NOTE: This isn't the "Charlestown High Bridge" the Charlestown Highbridge was torn down during the Big Dig and replaced by the Zakim. The Charlestown Highbridge carried Interstate 93 and US Route 1. It was also known as "Upper and Lower Deck" for those from the 1990s who used to listen to traffic reports.

Charlestown Bridge
Posted September 12, 2015, by J.P. (C)

This isn't the "Charlestown High Bridge" the Charlestown Highbridge was torn down during the Big Dig and replaced by the Zakim. The Charlestown Highbridge carried Interstate 93 and US Route 1. It was also known as "Upper and Lower Deck" for those from the 1990s who used to listen to traffic reports.

Charlestown Bridge
Posted November 18, 2011, by K. A. Erickson

Nathan, this is not the first time an alarmist Ironworker has posted images or comments on "Occupy" or "left leaning" blogs that suggest most metal bridges are deficient and need to go.

In October there were pre-renovation pictures of the A. Piatt Andrew Bridge circulated around the blogosphere sparking several "Fix it now, give us jobs" diaries.

http://www.dailykos.com/comments/1029568/43719818#c9?mode=al...

The discussion on this entry found at Daily Kos with comments initiated by campionrules where the truth comes out.

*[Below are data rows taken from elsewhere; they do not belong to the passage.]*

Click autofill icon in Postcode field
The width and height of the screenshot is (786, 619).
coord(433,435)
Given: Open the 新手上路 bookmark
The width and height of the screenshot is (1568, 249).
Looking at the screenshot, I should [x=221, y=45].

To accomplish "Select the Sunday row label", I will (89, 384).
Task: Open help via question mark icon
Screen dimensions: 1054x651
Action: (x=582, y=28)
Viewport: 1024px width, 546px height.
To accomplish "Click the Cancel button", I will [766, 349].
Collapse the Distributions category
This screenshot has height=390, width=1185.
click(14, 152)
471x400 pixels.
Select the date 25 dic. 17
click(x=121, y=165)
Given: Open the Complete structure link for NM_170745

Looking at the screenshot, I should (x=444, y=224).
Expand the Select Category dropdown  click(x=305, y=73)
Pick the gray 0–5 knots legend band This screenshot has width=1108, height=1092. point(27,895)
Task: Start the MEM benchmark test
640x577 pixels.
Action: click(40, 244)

We do not need misinformation accidental or deliberate.

Charlestown Bridge
Posted November 18, 2011, by Nathan Holth (form3 [at] historicbridges [dot] org)

Some ironworkers are craftsmen. Others are, politely said, somewhat less than that. One ironworker who falls into the "lesser" category has been spreading lies amongst the "Occupy" movement in Boston. According to this article, rivets were not used on bridges after 1930. His comments also imply that bridges that have rivets are dangerous and should be replaced. He is wrong. This bridge can and should be preserved. http://rebuildthedream.com/blog/2011/11/14/jobs-not-cuts-in-...

Charlestown Bridge
Posted March 19, 2010, by Mike Roegner (roegner [at] soltec [dot] net)

A photo of the bridge and a Boston bound el train. 1911

The S.S. John Hathorne was backing out of a grain dock in December 1945 and got caught in a tidal surge, taking a chunk out of the bridge and leaving the el unsupported. Temporary repairs were made immediately, but it took til March 1946 before everything was all back together.

Boston Elevated stock certificates had an engraving of an el train crossing the bridge.

Webmaster's note: The photos that were here have been incorporated into the main site.

Charlestown Bridge
Posted March 19, 2010, by Mike Roegner (roegner [at] soltec [dot] net)

Here's a photo of the Charlestown High Bridge being built. I'm not sure why they called it the High Bridge - it doesn't look that high. The stone masons are hard at work, and I'm sure the river channel is down there somewhere.

Webmaster's note: The photo that was here has been incorporated into the main site.